Of course this means complimenting another, usually with a sexual motive. But where did this odd phrase originate?

In its regular usage, to “hit on” something meant to find it by chance.

It would be common for someone to casually remark along the lines of “I hit on a top root at the Goat & Compass last night.”

It’s drifted only slightly from there.

To “pay unsolicited and usually unwanted sexual attention to” (dictionary definition) or to “approach or engage with the hope of picking up” (how I would put it) is a long way from “find by chance.” Drifted? Heck, it’s not even in the same body of water.

yeah, i don’t think that one is too likely of a posibility.

The idea being that people would commonly say “I hit on a pretty girl down at the pub,” with “hit on” meaning “To meet or reach what was aimed at or desired; to succeed, – often with implied chance, or luck.”

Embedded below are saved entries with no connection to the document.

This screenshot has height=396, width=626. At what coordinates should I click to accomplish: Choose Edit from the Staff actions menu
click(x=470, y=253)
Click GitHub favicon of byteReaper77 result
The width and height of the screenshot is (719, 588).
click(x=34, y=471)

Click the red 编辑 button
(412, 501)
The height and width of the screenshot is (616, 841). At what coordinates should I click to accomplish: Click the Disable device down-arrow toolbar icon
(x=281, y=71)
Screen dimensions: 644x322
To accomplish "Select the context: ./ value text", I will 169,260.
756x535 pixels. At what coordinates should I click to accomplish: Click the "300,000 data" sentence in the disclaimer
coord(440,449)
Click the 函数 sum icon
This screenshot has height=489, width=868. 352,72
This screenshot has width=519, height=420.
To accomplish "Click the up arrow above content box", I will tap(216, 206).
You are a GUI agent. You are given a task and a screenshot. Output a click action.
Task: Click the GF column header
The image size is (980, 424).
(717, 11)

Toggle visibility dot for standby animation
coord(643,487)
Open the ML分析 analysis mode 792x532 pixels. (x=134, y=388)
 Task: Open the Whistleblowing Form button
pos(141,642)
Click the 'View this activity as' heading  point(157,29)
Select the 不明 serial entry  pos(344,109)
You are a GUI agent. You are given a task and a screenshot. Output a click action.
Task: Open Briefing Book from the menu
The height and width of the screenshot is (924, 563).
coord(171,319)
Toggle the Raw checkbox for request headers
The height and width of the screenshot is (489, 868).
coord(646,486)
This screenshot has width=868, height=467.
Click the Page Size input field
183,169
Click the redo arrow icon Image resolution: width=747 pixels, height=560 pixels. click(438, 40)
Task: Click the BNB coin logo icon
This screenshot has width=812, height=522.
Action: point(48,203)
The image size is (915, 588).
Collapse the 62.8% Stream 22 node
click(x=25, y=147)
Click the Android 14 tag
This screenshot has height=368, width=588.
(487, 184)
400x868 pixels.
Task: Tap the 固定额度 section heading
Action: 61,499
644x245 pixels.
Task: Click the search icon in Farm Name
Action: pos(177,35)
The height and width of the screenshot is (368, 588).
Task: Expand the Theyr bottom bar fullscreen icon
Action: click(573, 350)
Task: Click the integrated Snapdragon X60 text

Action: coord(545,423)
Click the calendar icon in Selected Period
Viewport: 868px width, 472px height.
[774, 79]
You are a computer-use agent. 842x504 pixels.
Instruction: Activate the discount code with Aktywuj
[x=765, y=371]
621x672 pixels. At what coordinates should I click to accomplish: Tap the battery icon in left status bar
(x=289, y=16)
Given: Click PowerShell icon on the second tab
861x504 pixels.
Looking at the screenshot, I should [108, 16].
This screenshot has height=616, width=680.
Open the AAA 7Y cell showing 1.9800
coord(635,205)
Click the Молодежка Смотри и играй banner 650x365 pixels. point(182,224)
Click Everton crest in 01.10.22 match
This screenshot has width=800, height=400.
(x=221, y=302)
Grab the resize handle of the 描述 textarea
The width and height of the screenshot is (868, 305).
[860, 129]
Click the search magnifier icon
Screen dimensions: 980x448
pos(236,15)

Through regular use, the phrase (in that context) drifted from referring to the finding of the desired person, to the action that usually accompanies finding the person. This is a common idiomatic drift – people use words or cliches until they separate from their original meaning and develop their own meaning through usage. Look at “dude,” which has drifted from being a (mostly derisive) word for a man who is overly-concerned with having fine clothes. In its recent usage, it has absolutely no attachment to clothes – but by virtue of the people it was applied to, it’s come to be associated with other shared traits of idle youth, and lost its overtone of censure. It’s drifted. You can’t say that there must be a different etymology for “dude,” because these days it’s usually applied to people who dress like bums and don’t care.

As for “hit on”, it seems like a rather obvious evolution of an preexisting phrase to me, but I’d be interested to hear any other ideas as to how a phrase in common usage might independently spring up with this specific connotation.